Friday, March 23, 2007

Herons on Deep Fork and More


Heron Shot
Originally uploaded by FreeWine.
It may be Spring Break for the kids, but Dianne and I have been extremely busy lately. Spring is huge part of the business season for the Oklahoma wineries Dianne supports and at my job I have been filling in for some peers. The result is that despite the recently warm weather, we have not gotten much time for paddling. Thankfully, we have few spots we can go to quickly. When time is short, we usually paddle our local lakes or the Deep Fork River.

Herons on Deep Fork River

Since the construction of the new boat ramp on Deep Fork, we have taken to calling it "Dryfoot Landing". As kayakers, we normally don't think much about boat ramps. However, Deep Fork has exceptionally sticky mud on the banks making the concrete boat ramp a welcome addition to this paddling spot. It is this sticky read mud that makes Deep Fork somewhat less-than-scenic to my eye. The landscape is almost monochromatic in a dull brick red color (examples). I often have a frustratingly tough time making cool pictures on Deep Fork, but this time nature provided a colony of herons for me to photograph.


Cranes vs. Herons

Knowing virtually nothing about birds, I have always called the tall wading birds in our area 'cranes'. It turns out the what I had been calling a crane was often a very cool looking bird called the Great Blue Heron. One way to tell the difference between cranes and herons is by their nests. Cranes nest alone on the ground and herons nest in treetop communities. The least time we paddled the Deep Fork River we paddled right up to a heron community tree just loaded with herons. See the Great Blue Herons Flickr Picture Set we created of the occasion. They aren't going to get Mutual Of Omaha to hire Dianne and I for Wild Kingdom 2007, but we enjoyed watching the heron colony for sometime and took loads of pictures.

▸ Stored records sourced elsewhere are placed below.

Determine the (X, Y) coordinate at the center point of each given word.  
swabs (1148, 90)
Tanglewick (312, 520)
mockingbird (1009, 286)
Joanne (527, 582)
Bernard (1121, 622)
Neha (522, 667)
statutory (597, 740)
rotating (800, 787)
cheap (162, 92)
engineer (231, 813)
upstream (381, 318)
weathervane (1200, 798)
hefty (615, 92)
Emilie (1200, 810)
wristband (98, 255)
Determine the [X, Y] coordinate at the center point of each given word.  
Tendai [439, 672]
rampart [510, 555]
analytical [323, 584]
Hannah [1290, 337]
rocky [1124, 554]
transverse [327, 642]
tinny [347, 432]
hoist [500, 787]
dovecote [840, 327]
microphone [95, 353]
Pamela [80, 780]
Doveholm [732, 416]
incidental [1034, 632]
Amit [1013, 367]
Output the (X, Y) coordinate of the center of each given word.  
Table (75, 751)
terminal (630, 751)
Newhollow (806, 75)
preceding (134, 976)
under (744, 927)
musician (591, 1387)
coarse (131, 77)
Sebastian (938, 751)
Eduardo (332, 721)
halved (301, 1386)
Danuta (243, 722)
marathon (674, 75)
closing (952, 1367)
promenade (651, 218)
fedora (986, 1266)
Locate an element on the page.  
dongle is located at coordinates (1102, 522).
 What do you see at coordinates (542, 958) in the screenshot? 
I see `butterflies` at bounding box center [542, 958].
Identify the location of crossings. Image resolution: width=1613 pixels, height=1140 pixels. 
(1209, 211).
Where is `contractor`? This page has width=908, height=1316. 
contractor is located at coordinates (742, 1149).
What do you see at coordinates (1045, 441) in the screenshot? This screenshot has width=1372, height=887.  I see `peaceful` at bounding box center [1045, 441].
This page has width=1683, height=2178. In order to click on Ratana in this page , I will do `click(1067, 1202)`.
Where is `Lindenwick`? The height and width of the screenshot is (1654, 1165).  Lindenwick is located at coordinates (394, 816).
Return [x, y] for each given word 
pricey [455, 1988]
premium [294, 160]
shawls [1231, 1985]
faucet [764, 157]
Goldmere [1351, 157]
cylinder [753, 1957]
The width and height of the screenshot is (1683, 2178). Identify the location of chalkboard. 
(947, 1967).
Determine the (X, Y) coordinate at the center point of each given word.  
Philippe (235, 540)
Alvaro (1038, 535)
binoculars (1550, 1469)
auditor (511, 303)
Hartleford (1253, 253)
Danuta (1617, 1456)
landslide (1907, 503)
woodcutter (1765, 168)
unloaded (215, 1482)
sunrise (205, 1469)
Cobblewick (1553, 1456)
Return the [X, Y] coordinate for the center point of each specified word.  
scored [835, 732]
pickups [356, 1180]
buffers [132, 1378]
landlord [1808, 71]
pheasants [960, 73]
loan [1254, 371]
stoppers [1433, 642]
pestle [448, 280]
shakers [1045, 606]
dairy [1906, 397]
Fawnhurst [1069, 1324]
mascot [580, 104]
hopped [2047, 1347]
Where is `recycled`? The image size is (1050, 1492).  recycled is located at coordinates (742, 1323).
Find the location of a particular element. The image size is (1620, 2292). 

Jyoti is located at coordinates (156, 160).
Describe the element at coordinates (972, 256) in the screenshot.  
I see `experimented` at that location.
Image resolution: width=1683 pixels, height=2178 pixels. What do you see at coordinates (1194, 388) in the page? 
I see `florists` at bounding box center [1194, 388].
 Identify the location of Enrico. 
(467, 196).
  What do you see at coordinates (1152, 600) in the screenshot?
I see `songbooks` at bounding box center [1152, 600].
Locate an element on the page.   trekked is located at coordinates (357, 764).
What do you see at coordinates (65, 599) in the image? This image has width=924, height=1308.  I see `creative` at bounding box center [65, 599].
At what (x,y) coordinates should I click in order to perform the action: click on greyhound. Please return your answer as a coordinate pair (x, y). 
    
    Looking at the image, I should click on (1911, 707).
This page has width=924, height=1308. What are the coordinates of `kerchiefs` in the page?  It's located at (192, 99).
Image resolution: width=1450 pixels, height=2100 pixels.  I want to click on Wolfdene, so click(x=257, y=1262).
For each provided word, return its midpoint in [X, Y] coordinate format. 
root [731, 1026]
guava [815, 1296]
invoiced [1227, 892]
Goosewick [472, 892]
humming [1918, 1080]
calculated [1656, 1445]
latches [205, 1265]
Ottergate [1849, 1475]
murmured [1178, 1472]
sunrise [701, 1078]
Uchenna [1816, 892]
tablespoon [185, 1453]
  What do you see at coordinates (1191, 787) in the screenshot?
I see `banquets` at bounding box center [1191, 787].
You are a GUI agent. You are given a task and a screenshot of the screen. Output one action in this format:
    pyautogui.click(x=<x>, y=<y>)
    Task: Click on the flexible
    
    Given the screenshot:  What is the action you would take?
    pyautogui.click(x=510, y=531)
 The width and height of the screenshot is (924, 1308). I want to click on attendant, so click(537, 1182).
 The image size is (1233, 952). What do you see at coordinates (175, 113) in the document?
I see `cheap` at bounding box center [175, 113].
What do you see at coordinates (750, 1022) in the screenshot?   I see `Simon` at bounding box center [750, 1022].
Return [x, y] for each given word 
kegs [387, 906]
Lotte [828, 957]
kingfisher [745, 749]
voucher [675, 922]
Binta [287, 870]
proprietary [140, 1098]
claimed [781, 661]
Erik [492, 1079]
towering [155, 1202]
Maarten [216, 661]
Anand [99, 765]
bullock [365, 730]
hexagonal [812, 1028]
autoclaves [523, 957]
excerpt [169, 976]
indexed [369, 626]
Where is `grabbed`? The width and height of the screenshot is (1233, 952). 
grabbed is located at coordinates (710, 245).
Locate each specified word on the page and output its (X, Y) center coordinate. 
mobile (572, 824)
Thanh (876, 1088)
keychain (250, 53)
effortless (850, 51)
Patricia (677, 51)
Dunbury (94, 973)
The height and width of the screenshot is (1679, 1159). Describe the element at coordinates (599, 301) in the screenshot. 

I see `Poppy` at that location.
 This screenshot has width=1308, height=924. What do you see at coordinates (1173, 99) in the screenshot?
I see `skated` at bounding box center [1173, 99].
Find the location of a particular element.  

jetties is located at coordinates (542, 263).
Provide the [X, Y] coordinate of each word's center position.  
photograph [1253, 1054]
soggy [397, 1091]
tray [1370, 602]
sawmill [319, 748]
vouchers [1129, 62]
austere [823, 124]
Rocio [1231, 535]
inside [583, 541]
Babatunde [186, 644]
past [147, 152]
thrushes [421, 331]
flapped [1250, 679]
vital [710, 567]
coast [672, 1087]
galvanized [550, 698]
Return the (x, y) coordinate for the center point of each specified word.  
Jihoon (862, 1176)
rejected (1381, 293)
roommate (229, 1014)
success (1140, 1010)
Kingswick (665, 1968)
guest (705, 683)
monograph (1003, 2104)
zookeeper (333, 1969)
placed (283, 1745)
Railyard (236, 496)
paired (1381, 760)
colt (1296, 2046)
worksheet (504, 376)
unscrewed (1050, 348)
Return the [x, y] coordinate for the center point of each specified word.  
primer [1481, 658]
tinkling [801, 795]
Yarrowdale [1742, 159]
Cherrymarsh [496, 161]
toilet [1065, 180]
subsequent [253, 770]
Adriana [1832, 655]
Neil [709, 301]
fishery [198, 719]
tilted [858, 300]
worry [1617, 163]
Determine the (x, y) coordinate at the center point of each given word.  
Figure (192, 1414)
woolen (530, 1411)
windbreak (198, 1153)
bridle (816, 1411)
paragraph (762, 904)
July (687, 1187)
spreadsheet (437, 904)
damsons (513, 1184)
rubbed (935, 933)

Oklahoma Paddling Tip: Lake paddling can be a bit of a bummer on the kind of windy days that are so common in Oklahoma. Curvy rivers like Deep Fork offer quite a bit of wind break and tend to be less wavy due to fewer boat wakes.


Oklahoma Lake Kayaking at Dripping Springs

Like many fairly new reservoir lakes in Oklahoma, Dripping Springs Lake near Okmulgee, Oklahoma is full of drowning trees. The tree corpses poke up from the lake's surface like weird arms grasping at the sky. Their reflections seem to spell out strange words as the shadows lengthen at sunset. Anytime I paddle there around sunrise or sunset, I see loads of potential pictures. I love taking pictures from my kayak and luckily for me, Clovis Point RV campground on Dripping Springs is real close to home. Here's a link to our Flickr set of Dripping Spring Lake pictures.

Surfer-style boardshorts are great for kayak paddling. They drip dry ultra-fast and are all-day comfortable unlike most bathing suits.